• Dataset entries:
----
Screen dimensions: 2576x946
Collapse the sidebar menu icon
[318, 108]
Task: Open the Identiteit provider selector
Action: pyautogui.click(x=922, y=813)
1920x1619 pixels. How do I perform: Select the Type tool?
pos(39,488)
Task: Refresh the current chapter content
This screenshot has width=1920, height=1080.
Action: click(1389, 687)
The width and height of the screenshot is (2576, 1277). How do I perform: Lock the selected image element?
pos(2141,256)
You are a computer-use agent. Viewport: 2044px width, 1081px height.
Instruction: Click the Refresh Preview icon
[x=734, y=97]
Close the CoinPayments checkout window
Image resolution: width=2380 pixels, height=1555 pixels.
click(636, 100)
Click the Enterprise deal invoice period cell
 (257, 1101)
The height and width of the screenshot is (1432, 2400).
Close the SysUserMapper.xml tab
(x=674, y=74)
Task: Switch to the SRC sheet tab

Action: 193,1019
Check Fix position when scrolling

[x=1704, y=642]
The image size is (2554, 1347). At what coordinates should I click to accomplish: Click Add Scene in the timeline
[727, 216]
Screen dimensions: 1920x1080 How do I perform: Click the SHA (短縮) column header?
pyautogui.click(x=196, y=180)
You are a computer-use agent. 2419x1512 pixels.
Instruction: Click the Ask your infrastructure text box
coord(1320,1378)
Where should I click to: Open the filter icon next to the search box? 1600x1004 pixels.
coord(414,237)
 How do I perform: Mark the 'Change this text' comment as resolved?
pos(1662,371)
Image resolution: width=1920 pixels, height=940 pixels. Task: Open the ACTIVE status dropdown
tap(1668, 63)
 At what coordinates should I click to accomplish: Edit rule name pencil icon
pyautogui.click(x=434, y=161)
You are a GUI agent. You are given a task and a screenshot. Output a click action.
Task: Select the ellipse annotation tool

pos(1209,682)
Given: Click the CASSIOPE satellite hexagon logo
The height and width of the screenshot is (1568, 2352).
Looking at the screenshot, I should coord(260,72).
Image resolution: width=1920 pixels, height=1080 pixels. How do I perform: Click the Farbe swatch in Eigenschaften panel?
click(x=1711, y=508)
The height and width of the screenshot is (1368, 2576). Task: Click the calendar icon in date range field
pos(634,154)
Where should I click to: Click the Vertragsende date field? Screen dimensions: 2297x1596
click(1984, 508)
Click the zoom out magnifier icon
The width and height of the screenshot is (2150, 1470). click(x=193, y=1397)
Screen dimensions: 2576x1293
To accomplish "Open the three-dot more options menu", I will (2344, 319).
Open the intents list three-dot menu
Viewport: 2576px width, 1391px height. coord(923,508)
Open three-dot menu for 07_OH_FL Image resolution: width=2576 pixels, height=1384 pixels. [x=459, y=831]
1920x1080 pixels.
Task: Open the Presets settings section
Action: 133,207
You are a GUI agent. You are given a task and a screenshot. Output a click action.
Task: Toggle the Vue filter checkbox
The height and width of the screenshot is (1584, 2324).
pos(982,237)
----
• Your goal:
Would you tally the lines above holding "computer" and reply with the total alone?

• Written solution:
2